**TASK DIRECTIONS:**
When the line containing "The width and height of the screenshot is (550, 420)." is reached, begin reproducing lines exactly and continue through the last line of the records below.

**PROVIDED ENTRIES:**
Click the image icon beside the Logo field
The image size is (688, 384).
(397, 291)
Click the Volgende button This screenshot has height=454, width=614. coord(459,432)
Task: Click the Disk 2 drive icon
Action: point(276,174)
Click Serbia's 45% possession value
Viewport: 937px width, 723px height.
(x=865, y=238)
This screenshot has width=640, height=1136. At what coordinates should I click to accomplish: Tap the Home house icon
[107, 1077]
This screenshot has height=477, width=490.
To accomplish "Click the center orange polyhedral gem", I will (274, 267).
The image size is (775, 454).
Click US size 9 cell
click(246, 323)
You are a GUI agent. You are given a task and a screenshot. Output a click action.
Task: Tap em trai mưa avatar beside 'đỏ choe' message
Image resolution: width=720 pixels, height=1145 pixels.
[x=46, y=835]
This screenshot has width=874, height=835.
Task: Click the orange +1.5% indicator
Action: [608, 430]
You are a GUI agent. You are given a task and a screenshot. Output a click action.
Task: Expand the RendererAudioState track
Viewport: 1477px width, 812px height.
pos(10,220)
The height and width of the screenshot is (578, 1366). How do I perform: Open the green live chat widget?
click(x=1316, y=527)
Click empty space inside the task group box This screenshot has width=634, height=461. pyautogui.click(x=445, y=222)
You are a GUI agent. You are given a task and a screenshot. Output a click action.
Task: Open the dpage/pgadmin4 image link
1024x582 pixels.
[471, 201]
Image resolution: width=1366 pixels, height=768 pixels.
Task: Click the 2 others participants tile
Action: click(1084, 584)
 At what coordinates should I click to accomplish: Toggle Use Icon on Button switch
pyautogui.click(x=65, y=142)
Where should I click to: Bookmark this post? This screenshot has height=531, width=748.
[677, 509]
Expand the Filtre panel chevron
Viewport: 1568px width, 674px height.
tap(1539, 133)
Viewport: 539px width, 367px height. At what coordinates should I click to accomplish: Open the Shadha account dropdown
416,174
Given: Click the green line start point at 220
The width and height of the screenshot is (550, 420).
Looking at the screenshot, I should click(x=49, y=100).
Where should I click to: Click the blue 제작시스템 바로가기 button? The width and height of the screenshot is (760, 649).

**FINISHED EXERCISE:**
The width and height of the screenshot is (550, 420).
Looking at the screenshot, I should click(x=49, y=100).
Where should I click to: Click the blue 제작시스템 바로가기 button? The width and height of the screenshot is (760, 649).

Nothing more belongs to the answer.